Multiply these two numbers (length x width) in a calculator.
- Take the number you just calculated and multiply it by 1.1.
- Now, you have the
amountof square feet you need.
- Next, figure out how many square feet come in a box (usually carpet tiles are sold by the box
notthe individual tile. If it is sold by the tile, calculate the square footage of the tile–length x width)
- Finally, take the ‘square footage you need’ and divide it by the ‘square footage per box’. This is how many boxes you need.
Other frequently asked questions on carpet tiles
This list of questions will be a work in progress as I see what questions you have (feel free to leave comments below).
For now, here are some common questions for carpet tiles:
do carpet tiles need
underlayment? what are underlyament options?
Carpet tiles don’t need underlayment. They can, and usually are, directly applied to the floor surface.
But if you want extra softness, insulation, and warmth, there are carpet tiles that come with underlayment attached. These are less common but aren’t difficult to find.
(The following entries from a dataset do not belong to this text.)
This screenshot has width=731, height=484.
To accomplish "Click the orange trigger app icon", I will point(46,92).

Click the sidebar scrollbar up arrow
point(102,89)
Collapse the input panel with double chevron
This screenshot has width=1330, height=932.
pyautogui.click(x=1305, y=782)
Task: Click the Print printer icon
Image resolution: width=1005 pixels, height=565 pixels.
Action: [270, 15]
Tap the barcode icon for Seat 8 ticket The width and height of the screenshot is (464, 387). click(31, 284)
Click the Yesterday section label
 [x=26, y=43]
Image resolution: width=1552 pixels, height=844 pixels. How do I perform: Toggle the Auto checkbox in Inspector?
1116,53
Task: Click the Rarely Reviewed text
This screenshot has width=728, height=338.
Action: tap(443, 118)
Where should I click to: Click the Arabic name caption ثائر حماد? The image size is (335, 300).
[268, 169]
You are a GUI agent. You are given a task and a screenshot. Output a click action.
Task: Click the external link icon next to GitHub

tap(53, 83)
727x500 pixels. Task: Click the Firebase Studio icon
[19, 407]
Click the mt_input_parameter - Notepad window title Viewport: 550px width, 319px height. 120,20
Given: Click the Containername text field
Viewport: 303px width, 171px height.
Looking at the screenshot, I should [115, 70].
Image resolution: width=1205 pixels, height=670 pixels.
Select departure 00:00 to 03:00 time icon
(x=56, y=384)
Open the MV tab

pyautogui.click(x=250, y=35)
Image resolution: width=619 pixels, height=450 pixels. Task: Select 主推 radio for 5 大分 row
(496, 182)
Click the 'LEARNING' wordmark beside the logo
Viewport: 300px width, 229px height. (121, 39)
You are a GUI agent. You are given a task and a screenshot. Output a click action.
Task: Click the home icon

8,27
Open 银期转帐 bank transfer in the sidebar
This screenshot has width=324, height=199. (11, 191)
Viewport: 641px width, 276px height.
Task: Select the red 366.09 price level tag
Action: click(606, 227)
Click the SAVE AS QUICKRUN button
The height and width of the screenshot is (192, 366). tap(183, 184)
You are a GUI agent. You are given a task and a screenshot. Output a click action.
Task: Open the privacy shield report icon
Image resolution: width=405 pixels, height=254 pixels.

are carpet tiles good for basements?
The short answer is yes. Carpet tiles are a great option for a basement. In fact, I think it’s one of the areas of many homes they fit the best: the unique design, ability to replace individual pieces, and their lack of a formal look like hardwood usually isn’t missed in basements.
However, they are still carpet so moisture isn’t the best for carpet tiles. Some have backings to block moisture, but I still think these can present problems if you have a bad moisture problem. If moisture problems are minor, tiles can be a good choice because they are easily replaced. Also, go with a short pile and synthetic fiber (nylon, polyester) because the will dry much more quickly and greatly reduce chances of mildew.
Captain’s parting words!
Hopefully this gave you what you needed to know about carpet tiles.
I think it’s one of the most fun DIY flooring projects. And it’s one of the easier flooring projects to undertake.